Available data ->
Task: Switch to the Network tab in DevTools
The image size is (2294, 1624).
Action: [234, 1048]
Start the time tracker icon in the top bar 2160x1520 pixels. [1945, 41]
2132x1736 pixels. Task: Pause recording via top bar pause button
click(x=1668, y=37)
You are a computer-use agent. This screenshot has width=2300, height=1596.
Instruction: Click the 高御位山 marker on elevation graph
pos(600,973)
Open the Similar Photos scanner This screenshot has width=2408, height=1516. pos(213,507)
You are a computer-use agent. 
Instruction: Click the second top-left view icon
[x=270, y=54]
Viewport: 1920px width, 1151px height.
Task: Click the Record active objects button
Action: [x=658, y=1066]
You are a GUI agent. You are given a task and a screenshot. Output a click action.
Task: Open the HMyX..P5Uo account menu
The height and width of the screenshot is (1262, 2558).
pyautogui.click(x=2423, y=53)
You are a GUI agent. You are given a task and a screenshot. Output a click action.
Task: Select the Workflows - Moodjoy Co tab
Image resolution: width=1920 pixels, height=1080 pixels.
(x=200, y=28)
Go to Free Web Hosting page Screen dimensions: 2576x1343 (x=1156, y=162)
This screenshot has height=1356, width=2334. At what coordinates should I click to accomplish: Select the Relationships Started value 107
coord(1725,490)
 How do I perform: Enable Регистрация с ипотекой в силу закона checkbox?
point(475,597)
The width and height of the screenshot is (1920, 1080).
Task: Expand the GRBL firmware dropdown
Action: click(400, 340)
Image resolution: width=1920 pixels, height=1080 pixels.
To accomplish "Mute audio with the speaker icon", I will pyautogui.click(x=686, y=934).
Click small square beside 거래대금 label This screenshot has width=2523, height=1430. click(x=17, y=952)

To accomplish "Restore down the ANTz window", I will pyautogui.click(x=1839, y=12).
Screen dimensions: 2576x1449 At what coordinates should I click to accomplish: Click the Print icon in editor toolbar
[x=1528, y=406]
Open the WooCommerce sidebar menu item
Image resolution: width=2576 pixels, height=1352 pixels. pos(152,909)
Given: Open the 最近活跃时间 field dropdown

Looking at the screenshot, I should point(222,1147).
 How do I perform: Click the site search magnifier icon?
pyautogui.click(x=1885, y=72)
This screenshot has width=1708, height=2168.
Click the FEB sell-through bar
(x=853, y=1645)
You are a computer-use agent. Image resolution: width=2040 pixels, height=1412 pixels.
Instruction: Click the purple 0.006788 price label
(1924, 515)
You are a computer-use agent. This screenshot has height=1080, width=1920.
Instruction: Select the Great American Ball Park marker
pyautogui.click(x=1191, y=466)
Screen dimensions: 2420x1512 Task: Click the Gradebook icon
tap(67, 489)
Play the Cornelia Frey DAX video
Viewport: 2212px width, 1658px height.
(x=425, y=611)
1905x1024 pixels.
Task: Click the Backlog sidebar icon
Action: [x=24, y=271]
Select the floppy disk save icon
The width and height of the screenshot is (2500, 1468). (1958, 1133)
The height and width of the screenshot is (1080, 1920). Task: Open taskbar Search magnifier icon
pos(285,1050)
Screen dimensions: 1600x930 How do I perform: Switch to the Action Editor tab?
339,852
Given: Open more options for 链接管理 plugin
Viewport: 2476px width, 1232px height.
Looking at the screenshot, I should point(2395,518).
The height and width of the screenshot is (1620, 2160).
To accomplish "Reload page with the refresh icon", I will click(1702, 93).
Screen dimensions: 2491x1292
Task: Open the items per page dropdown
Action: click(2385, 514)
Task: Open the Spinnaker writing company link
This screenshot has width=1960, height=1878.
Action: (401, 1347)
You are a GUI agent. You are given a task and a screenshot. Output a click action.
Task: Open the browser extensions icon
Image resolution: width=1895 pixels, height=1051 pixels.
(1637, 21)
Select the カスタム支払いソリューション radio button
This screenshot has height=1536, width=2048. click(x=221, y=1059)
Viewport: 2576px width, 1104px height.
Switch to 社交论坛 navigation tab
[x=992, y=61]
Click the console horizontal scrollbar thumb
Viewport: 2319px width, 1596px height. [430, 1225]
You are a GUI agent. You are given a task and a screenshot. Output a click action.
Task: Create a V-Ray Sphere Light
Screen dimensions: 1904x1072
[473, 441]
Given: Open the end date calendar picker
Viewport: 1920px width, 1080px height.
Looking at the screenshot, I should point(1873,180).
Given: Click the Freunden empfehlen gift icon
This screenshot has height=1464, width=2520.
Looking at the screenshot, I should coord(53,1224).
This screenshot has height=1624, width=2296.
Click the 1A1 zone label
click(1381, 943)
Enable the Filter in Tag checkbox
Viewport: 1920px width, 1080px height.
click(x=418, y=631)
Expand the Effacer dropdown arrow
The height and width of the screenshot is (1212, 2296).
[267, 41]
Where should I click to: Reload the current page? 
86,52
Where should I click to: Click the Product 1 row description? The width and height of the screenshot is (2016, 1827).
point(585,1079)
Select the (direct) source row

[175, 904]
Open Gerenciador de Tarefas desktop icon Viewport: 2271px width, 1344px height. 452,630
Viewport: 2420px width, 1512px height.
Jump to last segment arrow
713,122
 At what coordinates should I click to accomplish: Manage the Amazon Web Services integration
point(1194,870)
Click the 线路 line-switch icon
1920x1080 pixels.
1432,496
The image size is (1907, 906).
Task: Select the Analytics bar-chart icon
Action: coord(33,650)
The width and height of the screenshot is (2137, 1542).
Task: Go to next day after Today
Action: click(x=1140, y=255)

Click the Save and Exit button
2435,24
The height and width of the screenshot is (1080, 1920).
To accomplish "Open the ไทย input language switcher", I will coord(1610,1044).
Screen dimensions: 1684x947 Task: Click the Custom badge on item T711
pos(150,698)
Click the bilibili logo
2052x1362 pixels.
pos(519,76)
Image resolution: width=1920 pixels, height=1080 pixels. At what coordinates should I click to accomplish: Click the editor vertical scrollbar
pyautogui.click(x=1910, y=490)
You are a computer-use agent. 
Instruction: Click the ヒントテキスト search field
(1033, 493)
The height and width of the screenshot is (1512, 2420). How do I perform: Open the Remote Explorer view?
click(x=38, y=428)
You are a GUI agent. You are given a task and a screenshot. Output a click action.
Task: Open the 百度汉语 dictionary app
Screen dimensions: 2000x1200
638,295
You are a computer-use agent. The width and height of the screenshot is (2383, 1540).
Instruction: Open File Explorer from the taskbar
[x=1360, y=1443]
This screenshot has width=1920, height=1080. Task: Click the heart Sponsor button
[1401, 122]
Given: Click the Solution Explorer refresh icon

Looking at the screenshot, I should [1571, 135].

Required action -> Word for word, give the material above a second time.

Solution for this exercise ->
Task: Switch to the Network tab in DevTools
The image size is (2294, 1624).
Action: [234, 1048]
Start the time tracker icon in the top bar 2160x1520 pixels. [1945, 41]
2132x1736 pixels. Task: Pause recording via top bar pause button
click(x=1668, y=37)
You are a computer-use agent. This screenshot has width=2300, height=1596.
Instruction: Click the 高御位山 marker on elevation graph
pos(600,973)
Open the Similar Photos scanner This screenshot has width=2408, height=1516. pos(213,507)
You are a computer-use agent. 
Instruction: Click the second top-left view icon
[x=270, y=54]
Viewport: 1920px width, 1151px height.
Task: Click the Record active objects button
Action: [x=658, y=1066]
You are a GUI agent. You are given a task and a screenshot. Output a click action.
Task: Open the HMyX..P5Uo account menu
The height and width of the screenshot is (1262, 2558).
pyautogui.click(x=2423, y=53)
You are a GUI agent. You are given a task and a screenshot. Output a click action.
Task: Select the Workflows - Moodjoy Co tab
Image resolution: width=1920 pixels, height=1080 pixels.
(x=200, y=28)
Go to Free Web Hosting page Screen dimensions: 2576x1343 (x=1156, y=162)
This screenshot has height=1356, width=2334. At what coordinates should I click to accomplish: Select the Relationships Started value 107
coord(1725,490)
 How do I perform: Enable Регистрация с ипотекой в силу закона checkbox?
point(475,597)
The width and height of the screenshot is (1920, 1080).
Task: Expand the GRBL firmware dropdown
Action: click(400, 340)
Image resolution: width=1920 pixels, height=1080 pixels.
To accomplish "Mute audio with the speaker icon", I will pyautogui.click(x=686, y=934).
Click small square beside 거래대금 label This screenshot has width=2523, height=1430. click(x=17, y=952)

To accomplish "Restore down the ANTz window", I will pyautogui.click(x=1839, y=12).
Screen dimensions: 2576x1449 At what coordinates should I click to accomplish: Click the Print icon in editor toolbar
[x=1528, y=406]
Open the WooCommerce sidebar menu item
Image resolution: width=2576 pixels, height=1352 pixels. pos(152,909)
Given: Open the 最近活跃时间 field dropdown

Looking at the screenshot, I should point(222,1147).
 How do I perform: Click the site search magnifier icon?
pyautogui.click(x=1885, y=72)
This screenshot has width=1708, height=2168.
Click the FEB sell-through bar
(x=853, y=1645)
You are a computer-use agent. Image resolution: width=2040 pixels, height=1412 pixels.
Instruction: Click the purple 0.006788 price label
(1924, 515)
You are a computer-use agent. This screenshot has height=1080, width=1920.
Instruction: Select the Great American Ball Park marker
pyautogui.click(x=1191, y=466)
Screen dimensions: 2420x1512 Task: Click the Gradebook icon
tap(67, 489)
Play the Cornelia Frey DAX video
Viewport: 2212px width, 1658px height.
(x=425, y=611)
1905x1024 pixels.
Task: Click the Backlog sidebar icon
Action: [x=24, y=271]
Select the floppy disk save icon
The width and height of the screenshot is (2500, 1468). (1958, 1133)
The height and width of the screenshot is (1080, 1920). Task: Open taskbar Search magnifier icon
pos(285,1050)
Screen dimensions: 1600x930 How do I perform: Switch to the Action Editor tab?
339,852
Given: Open more options for 链接管理 plugin
Viewport: 2476px width, 1232px height.
Looking at the screenshot, I should point(2395,518).
The height and width of the screenshot is (1620, 2160).
To accomplish "Reload page with the refresh icon", I will click(1702, 93).
Screen dimensions: 2491x1292
Task: Open the items per page dropdown
Action: click(2385, 514)
Task: Open the Spinnaker writing company link
This screenshot has width=1960, height=1878.
Action: (401, 1347)
You are a GUI agent. You are given a task and a screenshot. Output a click action.
Task: Open the browser extensions icon
Image resolution: width=1895 pixels, height=1051 pixels.
(1637, 21)
Select the カスタム支払いソリューション radio button
This screenshot has height=1536, width=2048. click(x=221, y=1059)
Viewport: 2576px width, 1104px height.
Switch to 社交论坛 navigation tab
[x=992, y=61]
Click the console horizontal scrollbar thumb
Viewport: 2319px width, 1596px height. [430, 1225]
You are a GUI agent. You are given a task and a screenshot. Output a click action.
Task: Create a V-Ray Sphere Light
Screen dimensions: 1904x1072
[473, 441]
Given: Open the end date calendar picker
Viewport: 1920px width, 1080px height.
Looking at the screenshot, I should point(1873,180).
Given: Click the Freunden empfehlen gift icon
This screenshot has height=1464, width=2520.
Looking at the screenshot, I should coord(53,1224).
This screenshot has height=1624, width=2296.
Click the 1A1 zone label
click(1381, 943)
Enable the Filter in Tag checkbox
Viewport: 1920px width, 1080px height.
click(x=418, y=631)
Expand the Effacer dropdown arrow
The height and width of the screenshot is (1212, 2296).
[267, 41]
Where should I click to: Reload the current page? 
86,52
Where should I click to: Click the Product 1 row description? The width and height of the screenshot is (2016, 1827).
point(585,1079)
Select the (direct) source row

[175, 904]
Open Gerenciador de Tarefas desktop icon Viewport: 2271px width, 1344px height. 452,630
Viewport: 2420px width, 1512px height.
Jump to last segment arrow
713,122
 At what coordinates should I click to accomplish: Manage the Amazon Web Services integration
point(1194,870)
Click the 线路 line-switch icon
1920x1080 pixels.
1432,496
The image size is (1907, 906).
Task: Select the Analytics bar-chart icon
Action: coord(33,650)
The width and height of the screenshot is (2137, 1542).
Task: Go to next day after Today
Action: click(x=1140, y=255)

Click the Save and Exit button
2435,24
The height and width of the screenshot is (1080, 1920).
To accomplish "Open the ไทย input language switcher", I will coord(1610,1044).
Screen dimensions: 1684x947 Task: Click the Custom badge on item T711
pos(150,698)
Click the bilibili logo
2052x1362 pixels.
pos(519,76)
Image resolution: width=1920 pixels, height=1080 pixels. At what coordinates should I click to accomplish: Click the editor vertical scrollbar
pyautogui.click(x=1910, y=490)
You are a computer-use agent. 
Instruction: Click the ヒントテキスト search field
(1033, 493)
The height and width of the screenshot is (1512, 2420). How do I perform: Open the Remote Explorer view?
click(x=38, y=428)
You are a GUI agent. You are given a task and a screenshot. Output a click action.
Task: Open the 百度汉语 dictionary app
Screen dimensions: 2000x1200
638,295
You are a computer-use agent. The width and height of the screenshot is (2383, 1540).
Instruction: Open File Explorer from the taskbar
[x=1360, y=1443]
This screenshot has width=1920, height=1080. Task: Click the heart Sponsor button
[1401, 122]
Given: Click the Solution Explorer refresh icon

Looking at the screenshot, I should [1571, 135].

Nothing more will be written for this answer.